Ahora, volviendo a la pregunta que dio lugar a esta publicación…

¿Podemos demostrar la existencia de Dios?

No con ciencia, pero si con intuición.

La primera requiere de elementos “causa” que expliquen elementos “efecto”. Es decir, para poder explicar científicamente algo, requeriremos tener elementos previos que nos ayuden a explicar cómo pueden estos dar lugar a un segundo o tercer elemento posterior. ¿Pero que sucede cuando lo que estás intentando explicar resulta que no tiene elementos previos?

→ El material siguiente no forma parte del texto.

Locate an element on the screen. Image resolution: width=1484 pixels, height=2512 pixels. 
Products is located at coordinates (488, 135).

Pues que no podrás explicarlo con ese método.

Ahora bien… la intuición, que es una parte poco atendida de la inteligencia, nos ayuda a “comprender” cosas que no necesariamente tienen una causa precedente en sí, como pueden ser valores universales, principios humanos… Dios.

Ahí donde la ciencia ya no tiene alcance, la intuición humana si puede llegar.

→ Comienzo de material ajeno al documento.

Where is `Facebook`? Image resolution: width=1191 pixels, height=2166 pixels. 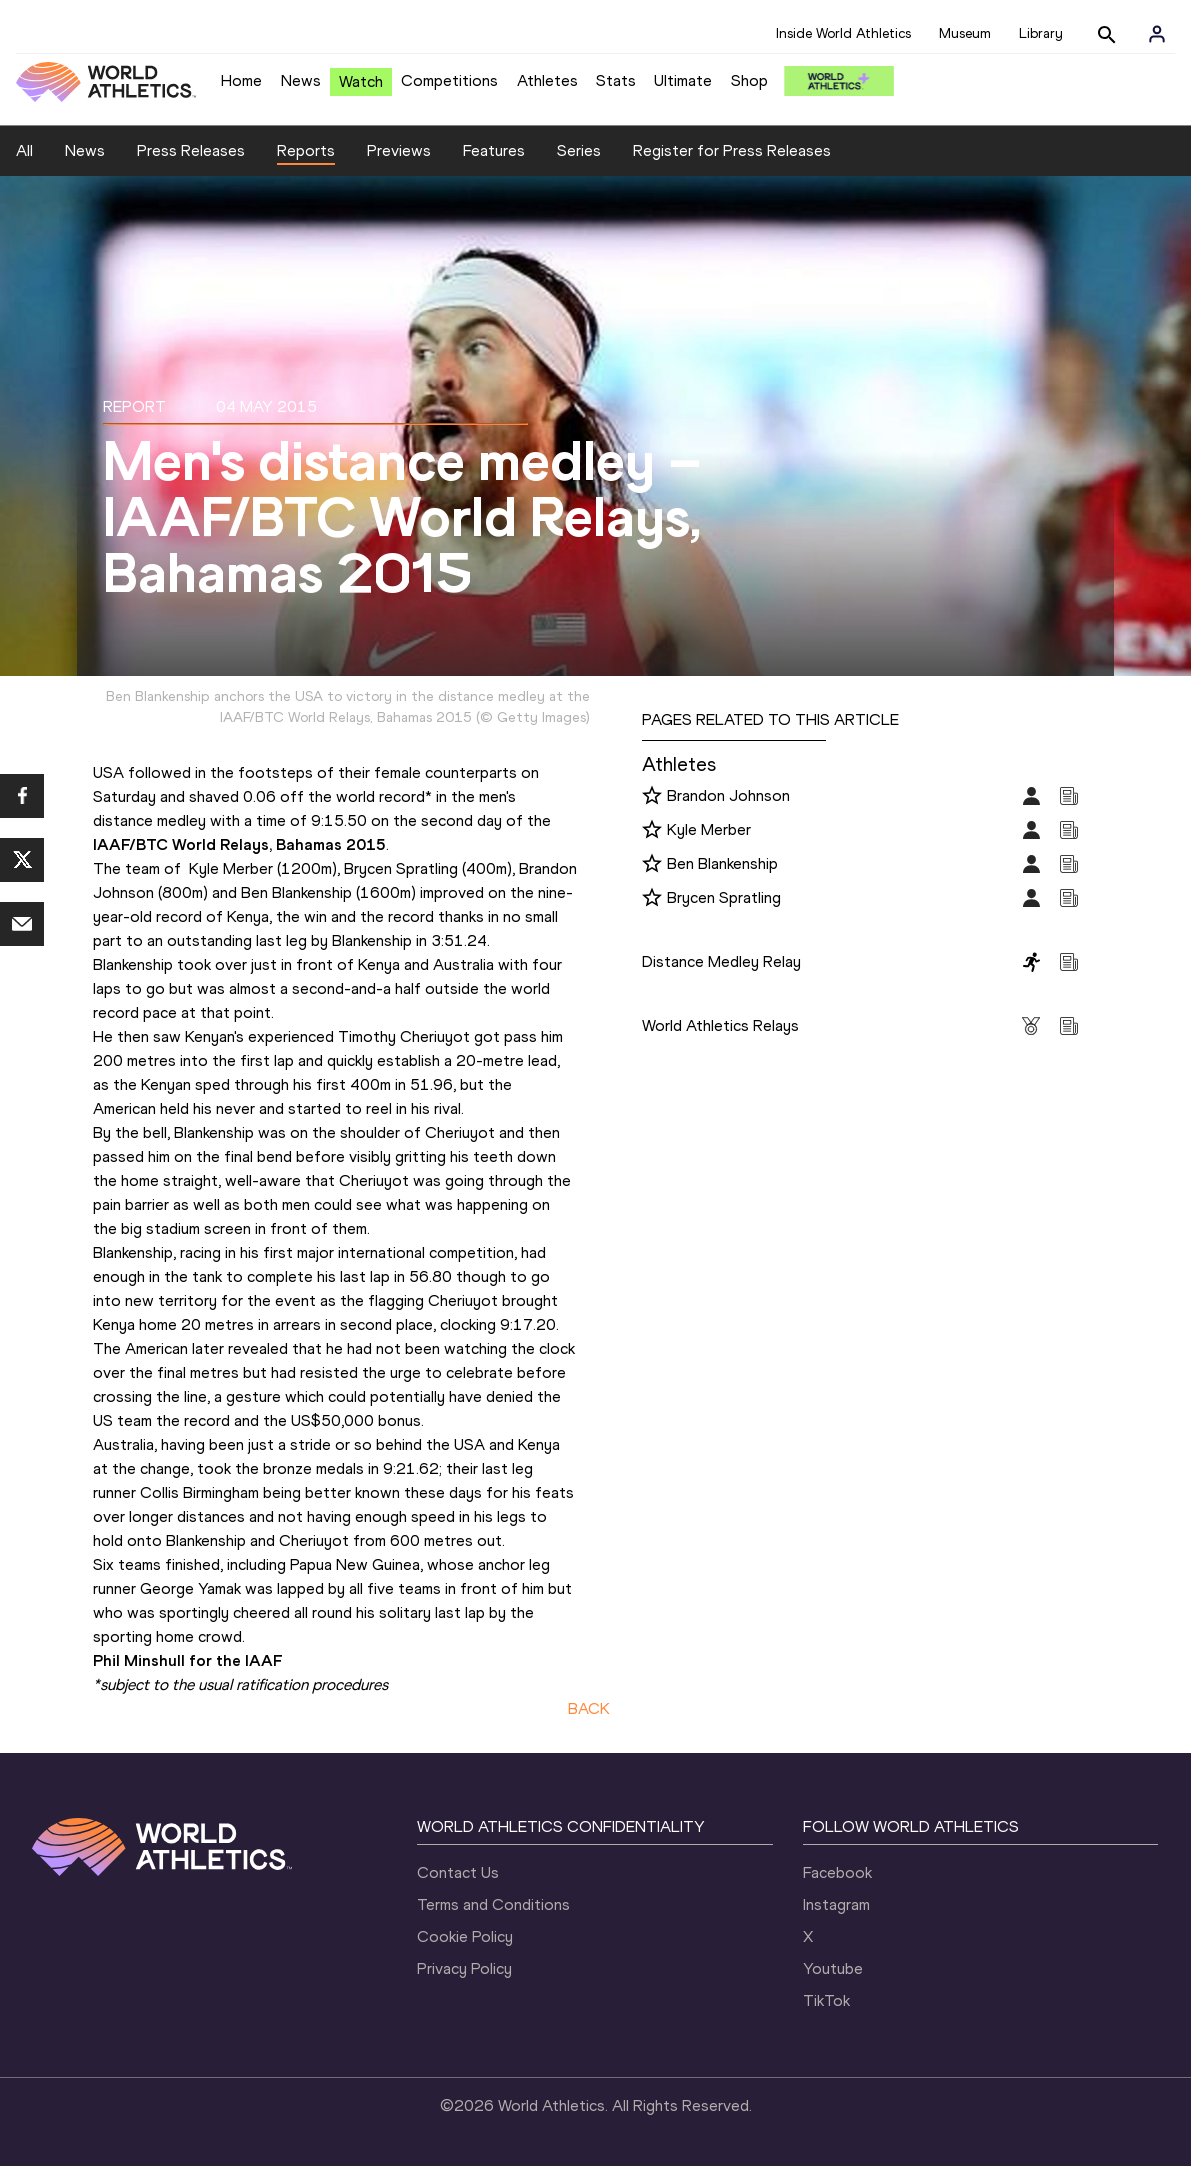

Por ejemplo, los hombres sabemos, sin que nos lo hayan tenido que explicar, enseñar o demostrar que “hacer el bien y evitar el mal” es algo verdadero. ¿Cómo lo sabemos? por intuición natural. De la misma manera el ser humano sabe, sin necesidad de demostración previa, que “tratar al prójimo como le gustaría que le trataran a sí mismo” es una principio universal. Esto lo sabemos por intuición, no por ciencia.

Así, Dios es posible ser explicado por intuición, pues esa misma intuición nos lleva a quien creo esa misma intuición.

Eso fue lo que intentó hacer Sto. Tomás con sus cinco vías, tratar de hacer uso de su intuición lógica para poder explicar por qué la existencia de Dios es necesaria para el “ser”. Y si es absolutamente necesaria, entonces debe de existir.

En conclusión, para poder saber que Dios existe, no requerimos ser grandes científicos, sino simplemente grandes “seres humanos” per se. El poder saber que Dios existe no depende de un tratado científico lleno de fórmulas numéricas y logaritmos, no. A Dios se le puede comprender desde la simple perspectiva de la intuición.

Ahí, en lo más profundo de nuestro ser, sabemos que existe…. que Él siempre ha existido.